Questions: Although they share many approaches in common, there are several fundamental differences between the polymerase chain reaction (PCR) and Sanger (dideoxy chain termination) sequencing. What are these important differences?

The answer is a combination of the second, third, and sixth statements:

1. PCR generates a large number of "short" fragments and a small number of "intermediate" fragments from the template, whereas Sanger sequencing generates a mixed population of all fragment lengths possible from the template.
2. PCR uses a primer pair (i.e., forward and reverse) whereas Sanger sequencing uses just a single primer (e.g., forward).
3. Both use deoxynucleotides (dNTPs), but Sanger sequencing also requires modified dideoxynucleotides (ddNTPs).
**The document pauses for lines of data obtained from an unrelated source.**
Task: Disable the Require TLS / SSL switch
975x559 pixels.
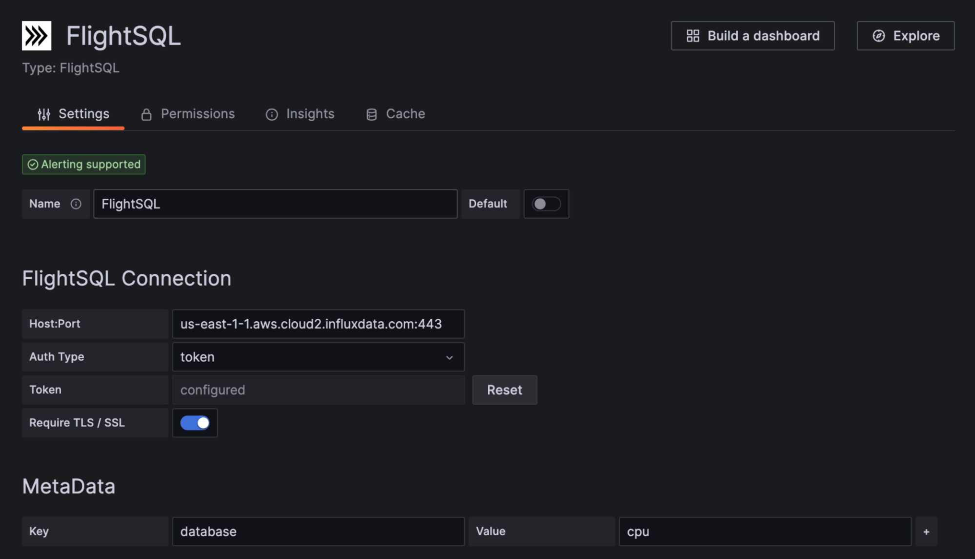Action: point(195,423)
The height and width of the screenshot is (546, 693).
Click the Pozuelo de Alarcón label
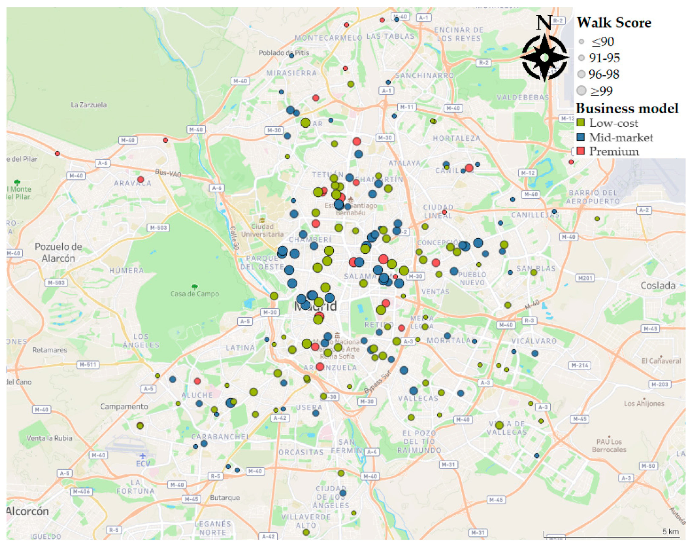click(x=58, y=252)
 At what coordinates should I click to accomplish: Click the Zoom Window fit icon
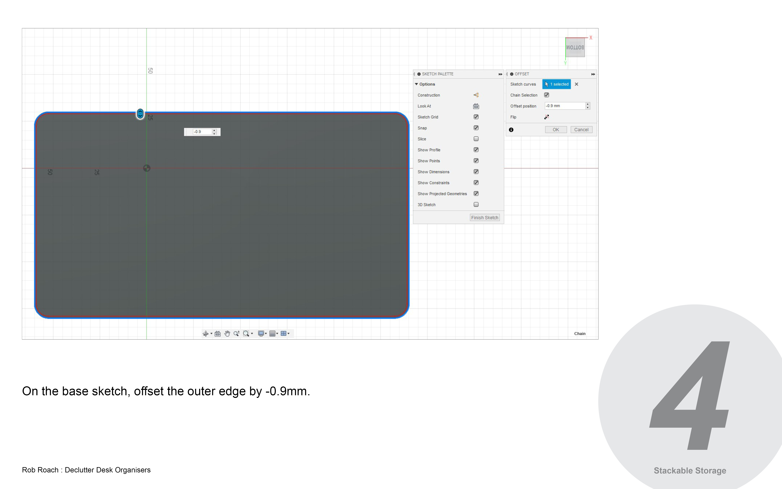point(246,333)
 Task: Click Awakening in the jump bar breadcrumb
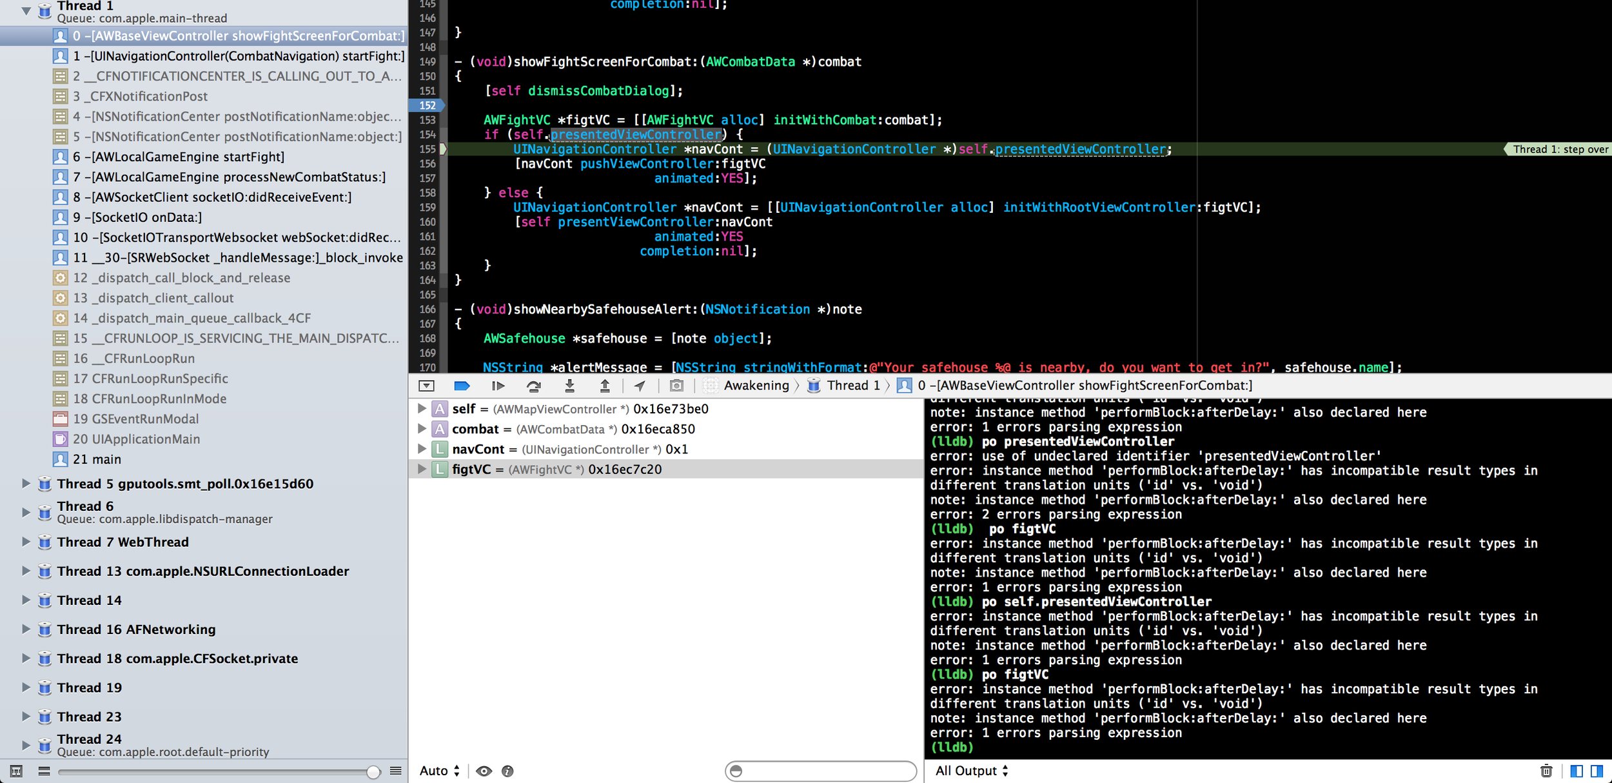tap(756, 385)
Explanation for each option:

1. Unlike synthesis in PCR, Sanger sequencing proceeds in the $3^{\prime}$ to $5^{\prime}$ direction:

   • Incorrect. Both PCR and Sanger sequencing proceed in the $5^{\prime}$ to $3^{\prime}$ direction.

2. PCR generates a large number of "short" fragments and a small number of "intermediate" fragments from the template, whereas Sanger sequencing generates a mixed population of all fragment lengths possible from the template:

   • Correct. PCR amplifies specific regions of DNA, resulting in many copies of short fragments. Sanger sequencing, on the other hand, produces a range of fragment lengths due to the random incorporation of ddNTPs.
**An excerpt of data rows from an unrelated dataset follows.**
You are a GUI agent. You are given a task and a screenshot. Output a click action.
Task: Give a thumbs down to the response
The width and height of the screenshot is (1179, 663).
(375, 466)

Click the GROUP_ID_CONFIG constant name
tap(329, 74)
3. PCR uses a primer pair (i.e., forward and reverse) whereas Sanger sequencing uses just a single primer (e.g., forward):

   • Correct. PCR requires two primers to amplify both strands of the DNA, while Sanger sequencing uses a single primer to initiate the synthesis of the complementary strand.

4. Unlike PCR, Sanger sequencing does not require primers:

   • Incorrect. Sanger sequencing does require a primer to initiate DNA synthesis.

5. PCR uses DNA polymerase, but Sanger sequencing uses RNA polymerase:

   • Incorrect. Both PCR and Sanger sequencing use DNA polymerase.

6. Both use deoxynucleotides (dNTPs), but Sanger sequencing also requires modified dideoxynucleotides (ddNTPs):

   • Correct. PCR uses only dNTPs for DNA synthesis, while Sanger sequencing uses both dNTPs and ddNTPs to terminate DNA synthesis at specific points.

In summary, the important differences between PCR and Sanger sequencing are related to the types of fragments generated, the number of primers used, and the use of ddNTPs in Sanger sequencing.